Pour ne citer que deux exemples : 1) Staline ne reconnaissait comme nations que les peuples ayant une communauté de langue, de territoire, de vie économique et de « formation psychique ». On chercherait en vain une telle vision a-historique, dogmatique, rigide et figée de la nation chez Lénine – qui d’ailleurs rejetait explicitement le concept de « caractère national » ou de « particularité psychologique » des nations, emprunté par Staline à Otto Bauer. 2) Staline ne distinguait pas entre le nationalisme des oppresseurs et celui des opprimés, c’est-à-dire entre le nationalisme grand-russe de l’État tsariste et celui des peuples opprimés – Polonais, Juifs, Tatars, Géorgiens, etc. : les deux sont renvoyés dos-à-dos, comme manifestations d’un « chauvinisme grossier ». Or, cette distinction, comme nous verrons, occupe une place centrale dans la réflexion de Lénine.
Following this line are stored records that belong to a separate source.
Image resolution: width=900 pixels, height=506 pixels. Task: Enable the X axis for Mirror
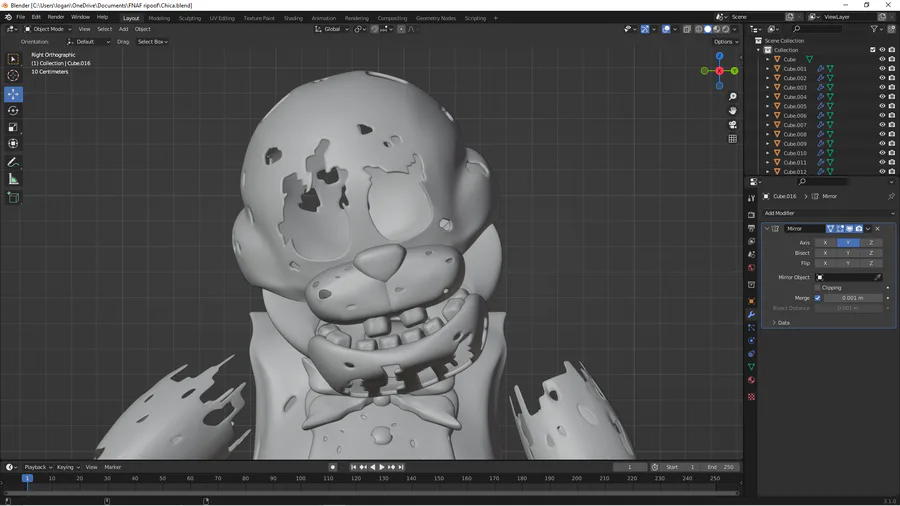[x=825, y=243]
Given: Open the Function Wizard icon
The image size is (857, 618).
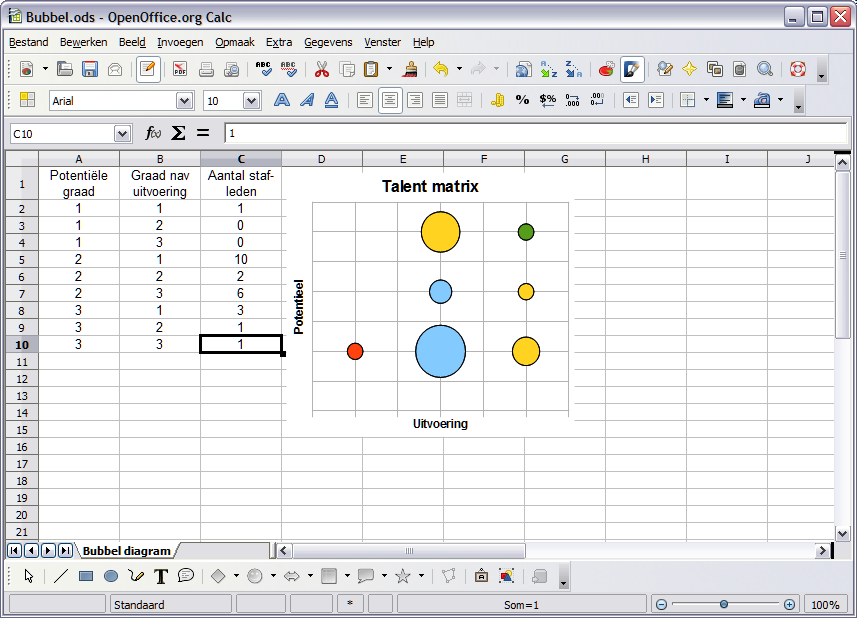Looking at the screenshot, I should 153,133.
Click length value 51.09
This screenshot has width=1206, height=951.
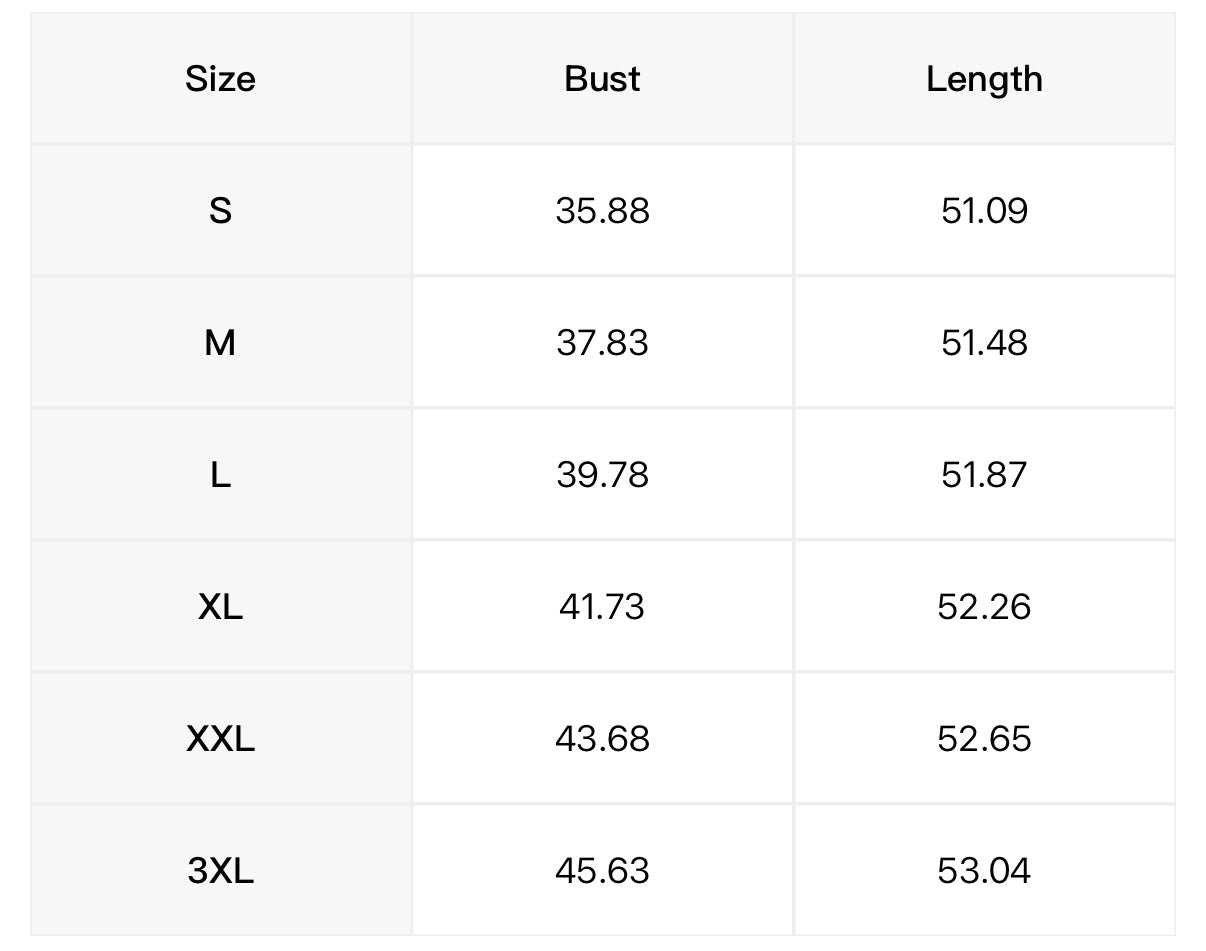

Le point de départ de Lénine, comme celui de Marx, Rosa Luxemburg ou Trotsky, était l’internationalisme prolétarien. C’est par rapport à cette prémisse politique fondamentale qu’il aborde la question nationale. Mais contrairement à certains de ces camarades, il perçoit le lien dialectique entre l’objectif internationaliste et les droits nationaux. Tout d’abord, parce que – pour utiliser une métaphore qu’aimait beaucoup le fondateur du parti bolchevik – seul le droit au divorce garantit le libre mariage : seule la liberté de séparation rend possible une libre et volontaire union, association ou fusion entre les nations. D’autre part, parce que – comme l’avaient compris Marx et Engels au sujet de l’Irlande –, seule la reconnaissance, par le mouvement ouvrier de la nation dominante, du droit à l’autodétermination de la nation dominée permet d’éliminer la haine et la méfiance des opprimés, et d’unir les prolétaires des deux nations dans le combat commun contre la bourgeoisie.

L’insistance de Lénine sur le droit à la séparation ne signifie nullement qu’il soit favorable au séparatisme et la division à l’infini des États selon des lignes de fracture nationales. Au contraire, il espère, grâce à la libre disposition des peuples sur leur propre destin faciliter le maintien des États multinationaux : « Plus le régime démocratique d’un État est proche de l’entière liberté de séparation, plus seront rares et faibles, en pratique, les tendances à la séparation, car les avantages des grands États, au point de vue aussi bien du progrès économique que des intérêts de la masse, sont indubitables… ». [3]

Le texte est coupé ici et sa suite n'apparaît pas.